第14回ECB誕生秘史(4)

4.譲歩の背景にあった駆け引きとは?

 なぜドイツがそれに甘んじたのか、これには深い慮りがあるとされています。つまり、欧州中央銀行ではドイツはあまり表面には出ませんが、①制度の核になる考え方として、ドイツが長年こだわってきた物価安定重視、財政均衡重視の精神がしっかり組み込まれたこと、②重要ポストは実はドイツがしっかり押さえたこと、③それまでの各国の通貨の相場を合成して決められたユーロの相場が当時のマルク相場の実勢より低かったために、輸出競争力の面で実はドイツに一番有利になったこと、などが暗黙のメリットとして認識されていたと考えられます。
 もちろん、周辺国もそれに気付かなかったわけではありませんが、純粋な経済要因以外に以下のような様々な要素も考慮して、当時およそ30年先までの貸し借りを当時のリーダーたちが暗黙裡に取り決めたと言われています。ドイツではコール、フランスはミッテラン、英国はサッチャー、米国はレーガン、ソ連はゴルバチョフですね。現地関係者の間では知られた次のような首脳間の興味深い応酬に関する逸話は、全てが真実かどうかは分かりませんが、私も概ね当たっているのではないかと思います。

独:思いがけずベルリンの壁が崩れた以上、今やドイツ統一の流れは誰にも止められない。
仏:分かった。大ドイツの復活は悪夢だが、最強通貨のマルクとその支配権(金利決定権)を手放すなら認めよう。
独:分かった。マルクも金利決定権も捨てるが、中央銀行はドイツに置かせて貰う。
仏:分かった。中央銀行はドイツに置いてよいが、ドイツ人を総裁にすることは認めない。
独:分かった。ドイツ人を総裁にすることは諦めるが、フランス人が総裁になるのも認めない。中間のオランダ人でどうか(実はオランダは経済政策ではドイツにかなり近かった)。
仏:分かった。オランダ人でよいが、途中で自主的に退任してフランス人にポストを譲ると約束させて欲しい。
独:分かった、そうしていただくことにしよう(手打ち完了)。

 そして、ドイツよりもフランスよりもずっと小さいオランダの出身者が総裁となり、その十数年後、実際に彼は任期の半ばに「自主的に」退任して、フランス人が後を襲いました。
 さらにその退任からさらに16年後、そろそろ密約の賞味期限も切れるかと思われた昨年、「ついにドイツから欧州中央銀行総裁誕生か」との憶測も流れました。
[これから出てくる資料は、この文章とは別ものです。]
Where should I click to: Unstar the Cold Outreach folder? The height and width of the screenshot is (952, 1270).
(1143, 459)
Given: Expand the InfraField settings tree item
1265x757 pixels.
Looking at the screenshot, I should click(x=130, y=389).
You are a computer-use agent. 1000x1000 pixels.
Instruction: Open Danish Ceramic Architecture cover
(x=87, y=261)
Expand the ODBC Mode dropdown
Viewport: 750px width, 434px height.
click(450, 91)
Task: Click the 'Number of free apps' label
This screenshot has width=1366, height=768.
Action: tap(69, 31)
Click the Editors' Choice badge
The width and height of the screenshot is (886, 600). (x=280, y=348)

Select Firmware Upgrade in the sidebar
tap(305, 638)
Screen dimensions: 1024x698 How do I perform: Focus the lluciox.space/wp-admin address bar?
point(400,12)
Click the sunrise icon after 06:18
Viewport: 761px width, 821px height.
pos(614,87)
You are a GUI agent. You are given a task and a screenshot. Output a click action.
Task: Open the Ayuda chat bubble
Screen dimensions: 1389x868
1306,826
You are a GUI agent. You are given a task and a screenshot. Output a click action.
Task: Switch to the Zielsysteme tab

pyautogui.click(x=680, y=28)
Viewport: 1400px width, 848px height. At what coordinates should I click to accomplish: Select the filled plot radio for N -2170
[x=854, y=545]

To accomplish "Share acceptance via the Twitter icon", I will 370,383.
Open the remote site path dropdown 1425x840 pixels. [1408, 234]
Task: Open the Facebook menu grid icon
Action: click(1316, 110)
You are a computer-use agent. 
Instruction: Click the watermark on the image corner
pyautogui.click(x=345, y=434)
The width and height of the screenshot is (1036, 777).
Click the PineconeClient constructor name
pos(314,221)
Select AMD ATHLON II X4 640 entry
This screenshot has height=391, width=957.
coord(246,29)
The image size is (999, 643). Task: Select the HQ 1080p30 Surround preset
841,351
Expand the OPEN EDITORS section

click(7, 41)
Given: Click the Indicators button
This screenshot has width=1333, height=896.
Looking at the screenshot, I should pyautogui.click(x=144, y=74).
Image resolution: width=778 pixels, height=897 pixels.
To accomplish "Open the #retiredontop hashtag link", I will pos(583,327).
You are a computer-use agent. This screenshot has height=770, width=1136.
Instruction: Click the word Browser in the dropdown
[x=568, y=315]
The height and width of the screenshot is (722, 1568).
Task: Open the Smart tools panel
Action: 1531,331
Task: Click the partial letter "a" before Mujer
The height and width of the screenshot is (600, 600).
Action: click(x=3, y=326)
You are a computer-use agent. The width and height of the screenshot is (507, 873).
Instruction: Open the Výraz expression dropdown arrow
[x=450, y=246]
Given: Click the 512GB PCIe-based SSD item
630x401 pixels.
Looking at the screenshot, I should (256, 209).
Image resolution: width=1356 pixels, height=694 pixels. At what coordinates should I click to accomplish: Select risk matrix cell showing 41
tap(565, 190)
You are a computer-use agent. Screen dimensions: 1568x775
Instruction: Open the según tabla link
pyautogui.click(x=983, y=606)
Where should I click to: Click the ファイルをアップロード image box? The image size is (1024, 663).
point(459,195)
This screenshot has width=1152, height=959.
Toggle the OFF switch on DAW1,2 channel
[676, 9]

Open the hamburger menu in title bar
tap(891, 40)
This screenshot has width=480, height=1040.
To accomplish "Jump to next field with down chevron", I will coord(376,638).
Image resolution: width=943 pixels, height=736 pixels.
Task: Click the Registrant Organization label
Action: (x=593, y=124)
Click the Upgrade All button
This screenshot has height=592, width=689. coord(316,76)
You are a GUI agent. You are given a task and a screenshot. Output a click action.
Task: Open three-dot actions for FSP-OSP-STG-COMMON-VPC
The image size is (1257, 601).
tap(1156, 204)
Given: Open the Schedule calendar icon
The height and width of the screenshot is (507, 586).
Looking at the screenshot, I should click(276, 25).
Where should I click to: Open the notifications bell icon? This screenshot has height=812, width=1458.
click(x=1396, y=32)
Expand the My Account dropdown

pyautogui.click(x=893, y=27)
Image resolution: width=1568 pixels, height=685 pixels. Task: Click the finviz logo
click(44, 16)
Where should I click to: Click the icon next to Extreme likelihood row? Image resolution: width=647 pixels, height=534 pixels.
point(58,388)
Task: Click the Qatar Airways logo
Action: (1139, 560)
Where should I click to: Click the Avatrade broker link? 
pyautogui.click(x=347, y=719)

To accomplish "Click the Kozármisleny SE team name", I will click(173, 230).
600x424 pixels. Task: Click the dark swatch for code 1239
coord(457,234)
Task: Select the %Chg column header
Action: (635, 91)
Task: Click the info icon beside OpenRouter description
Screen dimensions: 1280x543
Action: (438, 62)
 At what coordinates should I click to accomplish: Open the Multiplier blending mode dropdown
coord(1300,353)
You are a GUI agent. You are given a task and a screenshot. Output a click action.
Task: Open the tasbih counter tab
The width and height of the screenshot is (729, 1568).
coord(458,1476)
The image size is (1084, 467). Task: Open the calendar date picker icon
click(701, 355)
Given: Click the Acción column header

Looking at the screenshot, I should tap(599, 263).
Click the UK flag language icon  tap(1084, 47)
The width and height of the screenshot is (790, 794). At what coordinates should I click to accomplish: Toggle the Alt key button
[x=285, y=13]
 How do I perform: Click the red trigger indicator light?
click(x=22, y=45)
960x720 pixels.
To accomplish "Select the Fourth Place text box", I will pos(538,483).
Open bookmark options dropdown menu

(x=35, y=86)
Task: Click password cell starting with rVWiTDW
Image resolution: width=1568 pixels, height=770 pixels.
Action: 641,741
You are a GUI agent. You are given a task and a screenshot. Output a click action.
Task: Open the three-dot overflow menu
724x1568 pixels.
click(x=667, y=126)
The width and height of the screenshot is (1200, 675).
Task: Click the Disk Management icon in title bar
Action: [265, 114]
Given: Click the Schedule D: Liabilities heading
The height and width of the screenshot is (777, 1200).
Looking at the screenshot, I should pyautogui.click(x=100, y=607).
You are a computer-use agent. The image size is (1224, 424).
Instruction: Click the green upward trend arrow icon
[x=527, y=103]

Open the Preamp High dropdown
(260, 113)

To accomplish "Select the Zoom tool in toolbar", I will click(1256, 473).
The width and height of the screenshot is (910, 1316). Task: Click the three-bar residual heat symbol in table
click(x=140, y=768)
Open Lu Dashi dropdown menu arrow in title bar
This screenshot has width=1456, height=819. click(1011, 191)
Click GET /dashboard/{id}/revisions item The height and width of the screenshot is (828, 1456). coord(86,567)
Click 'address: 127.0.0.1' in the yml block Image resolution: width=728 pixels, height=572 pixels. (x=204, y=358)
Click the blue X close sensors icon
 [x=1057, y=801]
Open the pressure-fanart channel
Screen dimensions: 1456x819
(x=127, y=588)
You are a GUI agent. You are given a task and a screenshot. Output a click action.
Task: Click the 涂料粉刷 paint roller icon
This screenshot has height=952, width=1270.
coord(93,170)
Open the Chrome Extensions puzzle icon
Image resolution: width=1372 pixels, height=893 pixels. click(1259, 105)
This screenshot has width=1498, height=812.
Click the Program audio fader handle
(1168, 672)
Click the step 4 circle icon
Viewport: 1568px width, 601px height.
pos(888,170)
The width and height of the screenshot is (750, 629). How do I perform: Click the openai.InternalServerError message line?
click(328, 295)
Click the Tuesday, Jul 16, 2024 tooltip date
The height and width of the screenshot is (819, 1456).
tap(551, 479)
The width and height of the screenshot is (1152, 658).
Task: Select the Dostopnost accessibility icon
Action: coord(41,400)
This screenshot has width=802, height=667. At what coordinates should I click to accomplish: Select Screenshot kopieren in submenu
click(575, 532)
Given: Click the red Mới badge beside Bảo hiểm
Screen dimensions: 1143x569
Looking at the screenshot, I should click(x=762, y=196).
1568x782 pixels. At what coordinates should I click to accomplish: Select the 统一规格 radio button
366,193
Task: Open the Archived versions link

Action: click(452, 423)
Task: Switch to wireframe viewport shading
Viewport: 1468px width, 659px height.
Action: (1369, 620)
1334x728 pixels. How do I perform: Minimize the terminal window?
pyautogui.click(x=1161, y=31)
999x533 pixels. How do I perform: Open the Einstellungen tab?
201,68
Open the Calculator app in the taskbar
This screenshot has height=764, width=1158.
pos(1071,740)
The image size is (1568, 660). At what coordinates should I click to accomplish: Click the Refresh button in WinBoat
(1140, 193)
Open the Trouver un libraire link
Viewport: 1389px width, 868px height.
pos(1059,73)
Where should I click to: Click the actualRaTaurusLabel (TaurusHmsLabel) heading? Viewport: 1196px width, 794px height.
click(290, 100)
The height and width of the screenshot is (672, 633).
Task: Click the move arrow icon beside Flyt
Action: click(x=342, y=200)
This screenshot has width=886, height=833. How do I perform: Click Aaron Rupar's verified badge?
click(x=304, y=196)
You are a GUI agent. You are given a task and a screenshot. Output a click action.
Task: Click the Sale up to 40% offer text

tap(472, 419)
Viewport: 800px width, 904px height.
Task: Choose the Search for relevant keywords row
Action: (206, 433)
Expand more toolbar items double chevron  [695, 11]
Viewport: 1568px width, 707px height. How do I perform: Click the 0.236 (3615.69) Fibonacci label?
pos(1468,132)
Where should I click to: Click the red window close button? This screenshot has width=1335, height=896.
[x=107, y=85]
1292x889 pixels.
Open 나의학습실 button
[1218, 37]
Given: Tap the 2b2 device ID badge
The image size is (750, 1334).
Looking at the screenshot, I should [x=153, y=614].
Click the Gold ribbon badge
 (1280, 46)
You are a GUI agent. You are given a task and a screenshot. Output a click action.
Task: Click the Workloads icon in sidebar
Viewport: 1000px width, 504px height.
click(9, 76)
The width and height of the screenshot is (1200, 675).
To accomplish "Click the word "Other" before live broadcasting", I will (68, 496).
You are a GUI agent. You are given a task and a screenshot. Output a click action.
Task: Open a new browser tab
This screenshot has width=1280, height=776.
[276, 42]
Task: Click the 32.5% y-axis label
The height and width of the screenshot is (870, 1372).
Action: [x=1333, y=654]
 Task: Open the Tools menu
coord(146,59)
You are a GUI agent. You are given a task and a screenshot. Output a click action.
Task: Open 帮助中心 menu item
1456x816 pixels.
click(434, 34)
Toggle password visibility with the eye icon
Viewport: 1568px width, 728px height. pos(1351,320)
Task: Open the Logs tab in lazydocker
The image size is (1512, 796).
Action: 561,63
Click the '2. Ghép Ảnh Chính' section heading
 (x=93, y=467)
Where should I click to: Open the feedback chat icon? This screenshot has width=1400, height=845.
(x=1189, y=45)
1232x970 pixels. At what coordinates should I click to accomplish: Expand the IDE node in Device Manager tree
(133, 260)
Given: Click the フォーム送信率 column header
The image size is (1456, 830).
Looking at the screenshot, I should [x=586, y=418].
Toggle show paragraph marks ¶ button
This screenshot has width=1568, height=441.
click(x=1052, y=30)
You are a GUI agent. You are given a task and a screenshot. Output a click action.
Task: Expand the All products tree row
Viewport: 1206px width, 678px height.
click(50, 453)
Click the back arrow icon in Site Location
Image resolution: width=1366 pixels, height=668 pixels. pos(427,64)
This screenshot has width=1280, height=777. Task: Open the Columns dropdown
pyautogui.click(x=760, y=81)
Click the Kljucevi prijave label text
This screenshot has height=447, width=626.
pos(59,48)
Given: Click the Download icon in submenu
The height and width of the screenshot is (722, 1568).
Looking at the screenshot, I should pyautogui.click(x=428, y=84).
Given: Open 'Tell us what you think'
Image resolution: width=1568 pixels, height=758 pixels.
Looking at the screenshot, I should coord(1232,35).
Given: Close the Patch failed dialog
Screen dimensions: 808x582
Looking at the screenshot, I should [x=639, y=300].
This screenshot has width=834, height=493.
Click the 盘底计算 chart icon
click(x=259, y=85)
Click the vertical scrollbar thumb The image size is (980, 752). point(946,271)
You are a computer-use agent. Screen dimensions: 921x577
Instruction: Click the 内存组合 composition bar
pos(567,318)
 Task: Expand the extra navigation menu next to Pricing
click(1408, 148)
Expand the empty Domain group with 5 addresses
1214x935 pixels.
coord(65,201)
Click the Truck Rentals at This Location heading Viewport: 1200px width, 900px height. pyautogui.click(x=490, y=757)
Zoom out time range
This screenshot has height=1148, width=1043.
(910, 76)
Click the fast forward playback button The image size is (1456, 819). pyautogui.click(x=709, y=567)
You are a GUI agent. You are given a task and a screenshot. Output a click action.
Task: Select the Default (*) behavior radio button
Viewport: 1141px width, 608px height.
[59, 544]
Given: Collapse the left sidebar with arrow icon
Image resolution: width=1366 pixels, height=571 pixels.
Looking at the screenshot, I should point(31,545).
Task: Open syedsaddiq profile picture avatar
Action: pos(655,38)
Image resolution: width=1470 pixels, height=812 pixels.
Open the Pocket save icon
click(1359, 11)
しかし実際には、ドイツはそのタイミングで、ヨーロッパに対してより影響力がある欧州委員長のポストが取れそうな流れとなり、メルケル首相はそちらを優先して側近のフォンデアライエンを充てた結果、欧州中央銀行総裁は他国に譲る(フランス人のラガルドが就任)との流れになったのです。このようなリーダーたちの何十年も先まで見据えた貸し借りの応酬にも、彼らの底力を感じます。